Arif and Jill would never have got together if it were not for his disease. It is only because he has already had a lymphoma, now in remission, that he returns to his hometown of Oxford for treatment and becomes Jill’s housemate. Then when the cancer returns, she compares the situation to seeing a friend drowning: “Everyone else was watching Arif from the shore. But for me it wasn’t enough to stay on dry land, to shout encouragement or throw him a line. I had to be in the experience with him. I couldn’t stand to watch him suffering and now suffer myself. I didn’t want him to be along. I got into the water” (87). In the weeks and months that follow–all in all, Jill knows Arif for nine months, and he dies on the eve of his twenty-fifth birthday–the two of them experience the highs and the lows, joy and grief, hope and desperation. They open themselves up to each other, gambling everything on the moment as every moment is precious, overshadowed by Arif’s diagnosis. As Jill puts it in the wake of his death: “The sense of immortality, invincibility, that had swept me along all through my teens and early twenties, had vanished, and I knew I would never get it back. [. . .] My greatest fear was that I’d never again feel so intensely alive as I had with Arif. I had spent months at the highest pitch of existence, when every note of every song dropped right into the center of my heart, when every smell, every touch, penetrated so deeply it could never be forgotten” (67). Of course, you can’t live like that forever. And when Arif dies, in more ways than one Jill ends up saying goodbye to something of herself.

Things were different back then, too, because it was the mid-1990s and we weren’t yet always online, with everything mediated through the Internet or the ether. Hopper is a would-be writer, but has a typewriter rather than a laptop in her room. Nobody ever Googles or texts. A mobile phone features only once, going off inappropriately during a wedding, which “wasn’t exactly an advert for their virtues” (149). Instead, there are letters, post-it notes, mixtapes, which end up as an archive (in a shoebox, of course), alongside the eponymous mahogany pod, a present from Arif, that Jill can consult in the present. It is thanks to these material traces that she can unwind and relive her memories, struck once again by the physical intricacy of handwriting, or by the atmospheric sense of the mixtape, to which she listens finally, for the very first time, and through which she ultimately feels Arif speaks to her once more, as briefly she is can no longer distinguish between then and now: “How have I got from that doorstep [. . .] to this one? The intervening decades have gone; I’m jumped straight from there to here. It’s too much” (211). Could a Spotify playlist have had the same effect? What if the relationship had had to be reconstructed through text messages? Ironically, it’s the almost old-fashioned, time-incrusted materiality of the surviving memory prompts that allow them to come to life once more in the present.

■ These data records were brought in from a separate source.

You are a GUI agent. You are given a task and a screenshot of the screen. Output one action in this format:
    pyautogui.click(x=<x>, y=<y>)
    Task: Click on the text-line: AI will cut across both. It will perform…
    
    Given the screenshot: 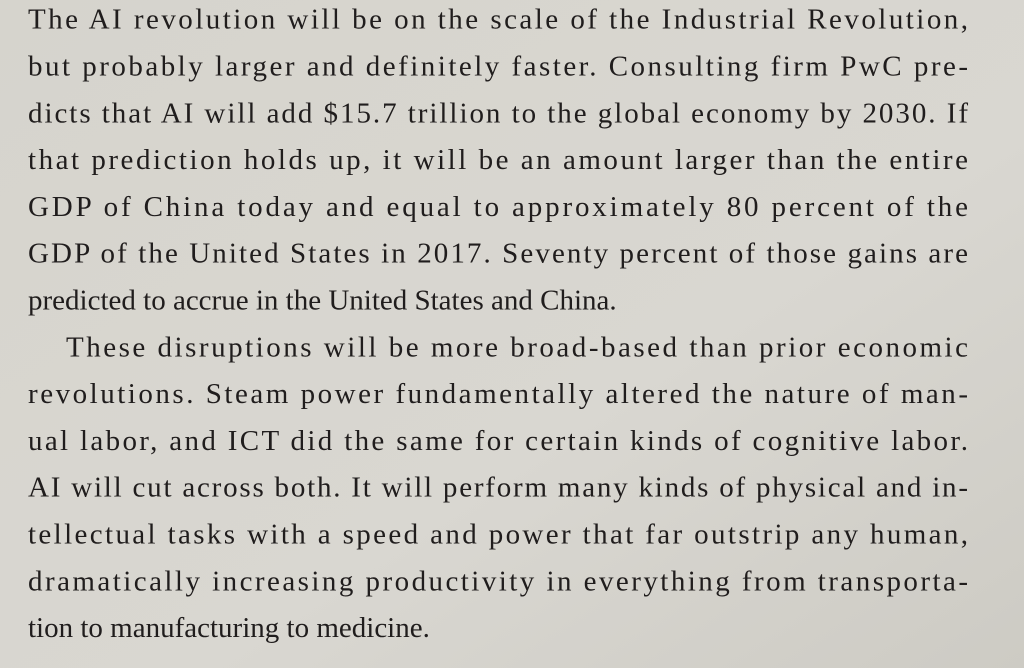 What is the action you would take?
    pyautogui.click(x=498, y=488)
    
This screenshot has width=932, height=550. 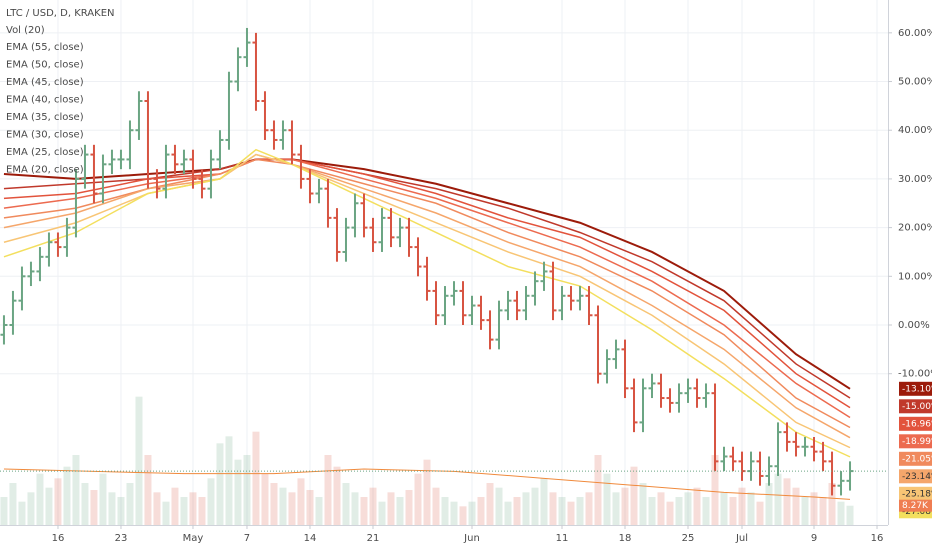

This is a story about then, but it is also a story about now. In the end, Jill decides she has to go see Arif’s mother, to work through a tension she feels has always come between them. And thanks to their conversation, she comes to see her younger self in new light, through someone else’s eyes, doubly distanced by this change of perspective. She also comes to realize that, for all the intense intimacy of her brief time with Arif, he had held something back, perhaps even told her a lie: his father was not, as she had thought, from Sri Lanka, but Pakistan. In fact, much that she thought she knew for sure turns out to be wrong. Even the mahogany pod that gives this book its title transpires (an expert from Kew Gardens reveals) to come not from a Mahogany tree. “Nothing is quite what it was,” muses Jill. “Perhaps the past is no more fixed than the present” (207). Arif comes into focus through her memories, but also shimmers slightly, as if in a mirage.

But it’s in that shimmering, as with the uncertainty that shadows any memoir, all autofiction, that they may get something wrong, that they are somehow untrue, that one person’s story can take on meaning that can be shared, can travel like a river. Jill Hopper’s beautifully-written account takes us all back to our various pasts, even as it reminds us that we can never go back, that the past is something we can only ever reinvent, never truly re-live.